[Data provided — start]

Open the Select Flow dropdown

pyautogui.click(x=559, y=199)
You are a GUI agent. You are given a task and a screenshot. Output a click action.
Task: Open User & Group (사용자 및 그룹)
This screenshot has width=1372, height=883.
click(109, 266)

[Data provided — finish]

**What is expected:** Each line in the material above should be repeated exactly.

**Answer box:**
Open the Select Flow dropdown

pyautogui.click(x=559, y=199)
You are a GUI agent. You are given a task and a screenshot. Output a click action.
Task: Open User & Group (사용자 및 그룹)
This screenshot has width=1372, height=883.
click(109, 266)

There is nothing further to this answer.